Moderate alcohol consumption has a complicated relationship with cholesterol. Some research in older adults shows that moderate drinkers tend to have higher HDL (“good”) cholesterol and lower markers of inflammation. But the triglyceride side of the equation tells a different story. Studies of young men who drank on weekends found significantly higher total cholesterol and triglycerides compared to non-drinkers, even with just one or two days of drinking per week. In older men, higher alcohol consumption was consistently associated with rising triglyceride levels.

If your triglycerides are already elevated, alcohol can make them substantially worse. Beer, sweet cocktails, and wine all contain calories that your liver processes in ways that promote fat production, similar to the sugar pathway described above. Cutting back on alcohol is one of the fastest ways to bring triglycerides down.

Sodium Won’t Raise Your Cholesterol Directly

High sodium intake doesn’t increase LDL cholesterol the way saturated fat does, but it amplifies cardiovascular risk through other channels. Excess sodium damages blood vessel walls, increases arterial stiffness, and raises blood pressure, all of which accelerate the artery damage that high cholesterol initiates. When you combine high cholesterol with a high-sodium diet, the two problems reinforce each other.

The most sodium-heavy foods overlap heavily with the ones already on this list: processed meats, packaged snacks, frozen meals, canned soups, and fast food.
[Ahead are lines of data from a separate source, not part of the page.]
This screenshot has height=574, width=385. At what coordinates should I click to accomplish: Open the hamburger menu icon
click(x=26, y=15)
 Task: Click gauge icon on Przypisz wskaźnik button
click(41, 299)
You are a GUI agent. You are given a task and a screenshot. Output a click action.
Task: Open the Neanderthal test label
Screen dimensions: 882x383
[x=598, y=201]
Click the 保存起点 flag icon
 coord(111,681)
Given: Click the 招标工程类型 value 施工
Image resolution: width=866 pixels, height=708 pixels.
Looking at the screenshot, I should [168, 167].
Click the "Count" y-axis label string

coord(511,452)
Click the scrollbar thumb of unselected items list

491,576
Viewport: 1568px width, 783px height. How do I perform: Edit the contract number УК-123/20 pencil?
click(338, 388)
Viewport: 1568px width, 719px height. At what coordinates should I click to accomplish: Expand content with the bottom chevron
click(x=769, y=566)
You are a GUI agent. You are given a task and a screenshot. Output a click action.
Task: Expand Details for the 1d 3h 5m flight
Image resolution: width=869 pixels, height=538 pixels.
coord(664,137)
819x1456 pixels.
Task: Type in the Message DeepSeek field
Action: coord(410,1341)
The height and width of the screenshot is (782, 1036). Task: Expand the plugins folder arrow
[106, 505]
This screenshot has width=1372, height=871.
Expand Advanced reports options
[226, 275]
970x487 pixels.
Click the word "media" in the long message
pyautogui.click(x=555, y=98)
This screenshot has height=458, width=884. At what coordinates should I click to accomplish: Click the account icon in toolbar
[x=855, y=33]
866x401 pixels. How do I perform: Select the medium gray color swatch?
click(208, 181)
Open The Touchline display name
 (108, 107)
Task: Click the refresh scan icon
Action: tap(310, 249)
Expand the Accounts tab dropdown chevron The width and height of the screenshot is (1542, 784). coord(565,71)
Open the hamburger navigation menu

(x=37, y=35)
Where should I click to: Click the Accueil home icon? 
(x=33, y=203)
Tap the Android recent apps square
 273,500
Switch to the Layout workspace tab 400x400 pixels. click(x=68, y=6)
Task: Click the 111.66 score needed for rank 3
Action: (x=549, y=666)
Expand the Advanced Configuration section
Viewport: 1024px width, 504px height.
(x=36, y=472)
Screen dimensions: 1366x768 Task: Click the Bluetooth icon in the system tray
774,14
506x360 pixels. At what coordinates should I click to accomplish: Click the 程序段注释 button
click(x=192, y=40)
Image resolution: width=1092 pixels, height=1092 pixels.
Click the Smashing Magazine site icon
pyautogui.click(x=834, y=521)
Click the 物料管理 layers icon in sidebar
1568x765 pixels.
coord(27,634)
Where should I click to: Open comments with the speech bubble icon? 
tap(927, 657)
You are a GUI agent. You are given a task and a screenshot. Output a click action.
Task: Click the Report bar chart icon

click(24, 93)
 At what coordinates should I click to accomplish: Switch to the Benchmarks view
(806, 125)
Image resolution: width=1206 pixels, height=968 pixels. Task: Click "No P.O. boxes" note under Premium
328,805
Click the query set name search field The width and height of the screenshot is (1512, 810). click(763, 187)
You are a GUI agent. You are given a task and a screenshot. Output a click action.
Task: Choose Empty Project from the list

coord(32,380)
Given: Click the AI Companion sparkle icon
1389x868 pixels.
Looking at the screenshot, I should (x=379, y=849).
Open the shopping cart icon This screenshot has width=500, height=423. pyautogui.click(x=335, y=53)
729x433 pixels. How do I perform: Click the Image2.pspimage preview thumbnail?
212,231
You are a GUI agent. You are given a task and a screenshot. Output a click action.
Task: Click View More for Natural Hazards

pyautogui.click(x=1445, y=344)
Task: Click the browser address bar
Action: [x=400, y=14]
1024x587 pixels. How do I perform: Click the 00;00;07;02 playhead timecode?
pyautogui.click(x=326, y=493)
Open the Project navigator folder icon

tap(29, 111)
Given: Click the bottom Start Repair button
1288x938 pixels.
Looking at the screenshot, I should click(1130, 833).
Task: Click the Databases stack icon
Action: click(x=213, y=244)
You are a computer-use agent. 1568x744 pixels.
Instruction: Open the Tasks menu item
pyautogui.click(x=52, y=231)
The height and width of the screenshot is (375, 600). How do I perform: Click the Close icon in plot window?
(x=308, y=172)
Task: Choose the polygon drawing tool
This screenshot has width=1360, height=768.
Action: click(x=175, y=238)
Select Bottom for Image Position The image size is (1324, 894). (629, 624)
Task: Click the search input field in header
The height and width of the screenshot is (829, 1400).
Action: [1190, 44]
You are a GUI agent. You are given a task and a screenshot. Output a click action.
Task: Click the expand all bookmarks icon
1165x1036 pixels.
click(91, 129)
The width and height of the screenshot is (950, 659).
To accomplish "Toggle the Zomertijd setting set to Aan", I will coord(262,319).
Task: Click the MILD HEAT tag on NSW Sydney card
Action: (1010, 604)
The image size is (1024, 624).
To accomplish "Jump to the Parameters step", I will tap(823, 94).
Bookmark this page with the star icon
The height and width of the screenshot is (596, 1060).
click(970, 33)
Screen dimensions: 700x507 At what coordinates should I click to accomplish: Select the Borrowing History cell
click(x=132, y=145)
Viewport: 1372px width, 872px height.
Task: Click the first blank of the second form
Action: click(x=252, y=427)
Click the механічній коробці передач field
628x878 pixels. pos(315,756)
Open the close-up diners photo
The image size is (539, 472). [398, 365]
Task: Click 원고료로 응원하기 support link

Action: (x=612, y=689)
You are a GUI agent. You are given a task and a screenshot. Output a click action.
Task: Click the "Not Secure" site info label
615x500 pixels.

Reducing these foods addresses both problems simultaneously.

What to Eat Instead

Knowing what to avoid is only useful if you know what to replace it with. Two dietary components have strong evidence for actively lowering LDL cholesterol, not just avoiding raising it.

Soluble fiber binds to cholesterol in your digestive tract and helps remove it from your body. A dose-response meta-analysis found that every 5 grams of soluble fiber per day reduced LDL cholesterol by about 5.6 mg/dL, with benefits continuing up to around 10 grams per day (roughly a 10.8 mg/dL reduction). Good sources include oats, barley, beans, lentils, apples, and citrus fruits. Aim for 10 to 15 grams of soluble fiber daily for the best results, though going above 15 grams may cause digestive discomfort without much additional benefit.

Plant sterols and stanols, found naturally in small amounts in nuts, seeds, and vegetable oils, block cholesterol absorption in the gut. At 2 grams per day, they reliably reduce LDL cholesterol by 8 to 10%. At 3 grams per day, that reduction can reach 12%. Many fortified foods like certain margarines, orange juices, and yogurts are designed to deliver this dose. These compounds are one of the few dietary interventions that multiple international cardiology guidelines specifically recommend for cholesterol management.